Normally, I like to use a combination of the following commands to look at the process tree, though it looks like you found what you were after with the ones you ran.

Code:

ps axfwwwe, lsof -Pwln, and netstat -antTupe

jpollard · 04-02-2013, 03:44 PM

One of the advantages RH has in use for web servers is the ability to compartmentalize services into their own security domain. This prevents a penetration of Apache by restricting what apache, or processes spawned by apache can do.

One thing in particular is that all such processes are identified with their security label, so tracing the source of a problem becomes much easier. A second thing it does is limit what files these processes may access to only files also carrying the proper label (so no access to the passwd file or other sensitive files).

It even blocks access if the owner of the file makes them world readable or writable.

It can even prevent modification if the label doesn't permit it (one labeled with the type httpd_sys_content_t can only be read - but not written, even if it is owned by apache and has write permission.

http://selinuxproject.org/page/Main_Page

stratogod · 04-02-2013, 03:44 PM

Thanks for additional code to run and tips Noway... I will be sure to use these, as well. I do have a way better understanding of the investigative work needed after an attack.

I believe everything is indeed resolved. I did check the logs when this first happened a while ago and the intrusion was caused by a poorly made open source PHP script... it was an old (2002) Event Calendar script that had very bad security checks in it, so they used Apache to hack into the box. I won't go into all the details, but at least we know why this all happened. I will moderate users MUCH more on the new server and monitor all PHP scripts that are installed. I have a pretty good security checklist I follow as I set things up, as well.

thanks again to everyone for their quick and friendly help

EDIT. I literally posted as you did jpollard.
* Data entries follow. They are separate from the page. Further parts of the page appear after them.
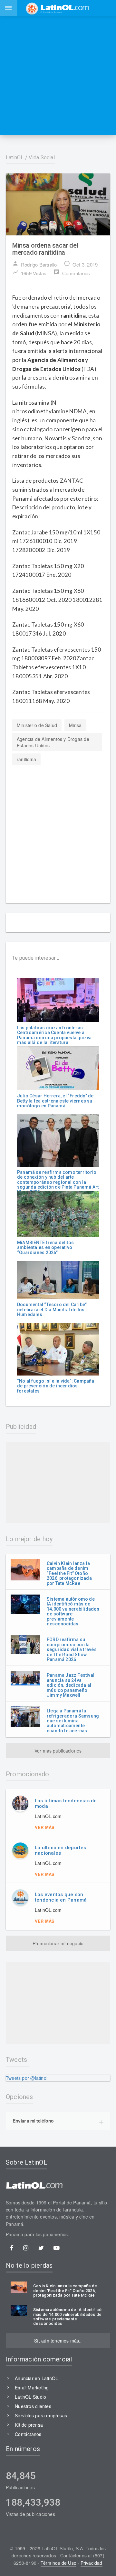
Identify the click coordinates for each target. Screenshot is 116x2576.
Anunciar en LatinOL (36, 2378)
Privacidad (91, 2563)
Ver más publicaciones (58, 1750)
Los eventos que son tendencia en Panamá (61, 1897)
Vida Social (42, 157)
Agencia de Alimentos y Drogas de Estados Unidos (53, 742)
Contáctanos (28, 2434)
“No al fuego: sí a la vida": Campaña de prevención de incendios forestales (55, 1386)
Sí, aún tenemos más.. (58, 2340)
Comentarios (71, 273)
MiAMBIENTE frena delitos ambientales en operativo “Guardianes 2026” (45, 1247)
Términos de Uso (58, 2563)
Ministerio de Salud (37, 725)
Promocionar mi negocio (58, 1943)
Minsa (75, 725)
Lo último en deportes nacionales (60, 1850)
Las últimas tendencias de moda (66, 1803)
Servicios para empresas (41, 2415)
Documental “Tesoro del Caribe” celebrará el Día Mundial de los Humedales (52, 1309)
Thanks for that new information regarding Apache, as well... I will look more into this.

Kustom42 · 04-04-2013, 02:33 PM

stratogod, as an additional precautionary measure you may want to look at one of the various penetration testing services available you could run on your server every week or so to help identify any potential security flaws.